同时失踪者还有已经脱籍贯玉钏。
这一年,黛玉十八,宝玉十九。
晴雯二十岁。
这一年底,西安城外终南山上行走一对美若天仙道长。二人师徒称呼,却是姐妹一般容颜。年长者喜欢着一身杏黄衫子,年幼者一身雪白衣衫。二人形影不离,许多人曾经跟踪师徒二人,最后无不灰头土脸。

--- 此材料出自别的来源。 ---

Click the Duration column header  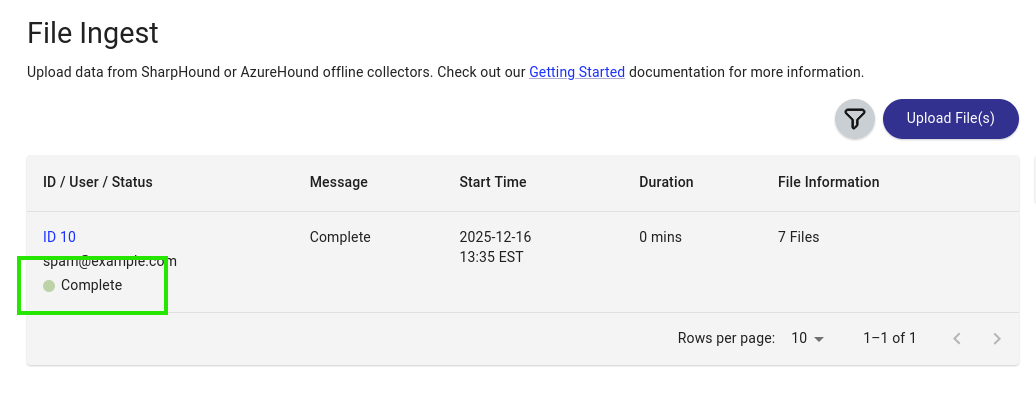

最终无人得知二人隐居何处。
又过一年,边关打乱,西安城里兵马攘攘,整个西边骚动起来。
这一年秋天,西安城里来了一位姓林的陕西巡抚,还有一位新出炉探花郎贾御史,二人奉圣命替前线将士督办粮草。
林巡抚与贾御史屡屡以文臣之身亲自押送粮草至前线,体重几次遭遇敌军杀手截杀,却屡屡失手被擒。
西安城中一时流传,说是林巡抚与贾御史乃是正义之师,有天神护佑。
这一传说不仅鼓舞了卫军士气,还大大扼杀了叛军军心。
这年除夕夜,天朝统帅水郡王爷突出奇兵,一句荡平了叛军。
隔年,阳光明媚春三月。
沉寂许久终南山忽然喧闹起来,却是一彪人马,压着一遛长长车阵。
终南山上这一次多出来十几位貌美如花小师傅,她们在山上自给自足,最是养的一手好蜜蜂,那玉峰蜜,养颜美容,延年益寿,独步天下。皇宫内院的珍藏也无法媲美。
西安城中一干纨绔子弟曾经妄想一窥美色,最终无不丢盔弃甲。
传说,这批纨绔最终被陕西巡抚勒令西安学政,以品行不断为由,革除他们生员资格,永不为朝廷录用。
据说,从此后,再无现在人等敢上终南山。
据说,凡是西安城里有谁家丈夫遗弃妻儿,只要妻儿去终南山下哭诉冤情,不出三日,无论这个负心汉子官位多高,权势多大,必定会被赤身**吊在西安城头,净身,黥面,刺字,以他们身体为纸张,备述此人罪恶勾当。
并会留笺警惕,再有犯者,如法炮制,绝不纵容。
许多豪富权贵曾经救济武林人士,上山围剿,却是屡屡丢盔弃甲,无功而返。
最终,这群聚集在西安城中的武林人士还因为游手好闲,聚众斗殴,被陕西巡抚缉拿归案,一体发往边疆为西宁将军帐下,遇赦不赦,永不返乡。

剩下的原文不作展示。